Koen read a summary of his 107-page judgment into the court record, saying that the central question to be answered was what was meant by “title to prosecute”, as the veteran prosecutor having “no title to prosecute… was the sole basis upon which Mr Downer’s removal as prosecutor was sought [by Zuma]”.
The former president had sought the special plea in terms of Section 106 (1) (h) of the Criminal Procedure Act. Zuma contended that should the plea have been successful, he would have been entitled to an immediate acquittal under Section 106 (4) the same act.
During oral arguments in September, the State argued for the special plea to be dismissed, saying it was another attempt by Zuma to have his prosecution permanently stayed – which a full bench of the court had already ruled against.
Zuma has accused Downer of not having title to prosecute because he is lacking “independence and impartiality” and therefore would be unable to conduct a lawful prosecution that would uphold Zuma’s constitutional rights to a fair trial.

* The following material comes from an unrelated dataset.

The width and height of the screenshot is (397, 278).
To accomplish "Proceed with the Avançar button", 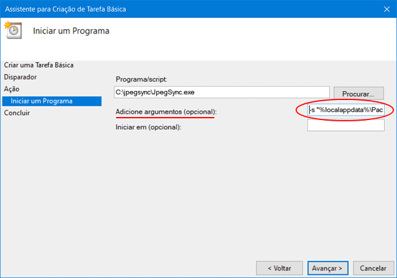I will pos(329,268).
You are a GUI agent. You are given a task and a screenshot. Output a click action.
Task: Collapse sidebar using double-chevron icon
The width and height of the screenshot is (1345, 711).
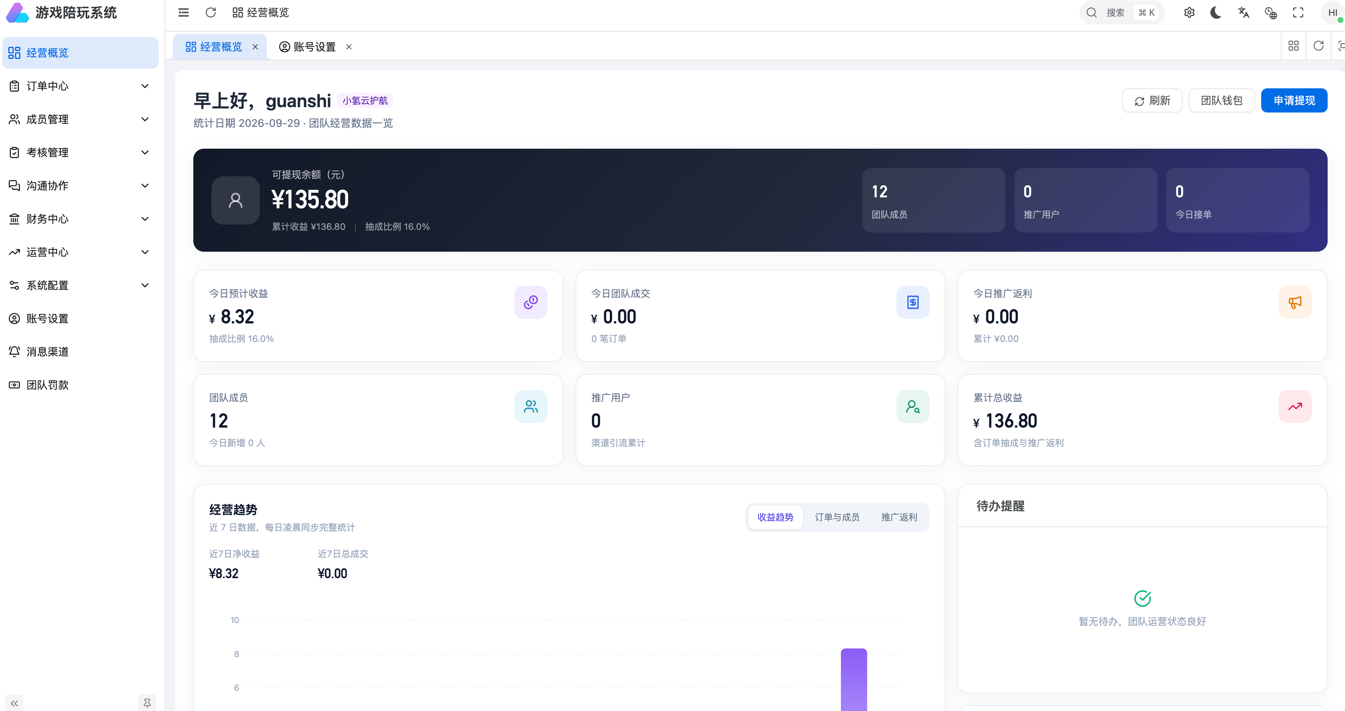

The former president unexpectedly arrived at court on Tuesday with a large entourage that included his presidential protection unit, medical doctor and daughter Duduzile. There was a strong police presence in the courthouse and precinct, with the streets directly outside the court cordoned off.
Said Koen while reading his summary, with a tired-looking Zuma listening: “The central issue [I had to determine] is whether the alleged lack of independence and impartiality or Mr Zuma’s concern that he might not enjoy a fair trial, will negate the title to prosecute... ”
“The central question is therefore what is meant by title to prosecute in section 106 (1) (h).
“I have concluded, on an interpretation of that provision, that ‘title’ denotes standing, as in locus standi, a legally recognised interest which, for example, a private prosecutor in terms of section 7 of the CPA or a statutory prosecutor in terms of section 8 of the CPA is required to have.”
Koen said that “such standing or interest which a private or statutory prosecutor or private prosecutor is required to have on a subject matter of the subjects they prosecute, is incompatible with the notion of them being independent and impartial”.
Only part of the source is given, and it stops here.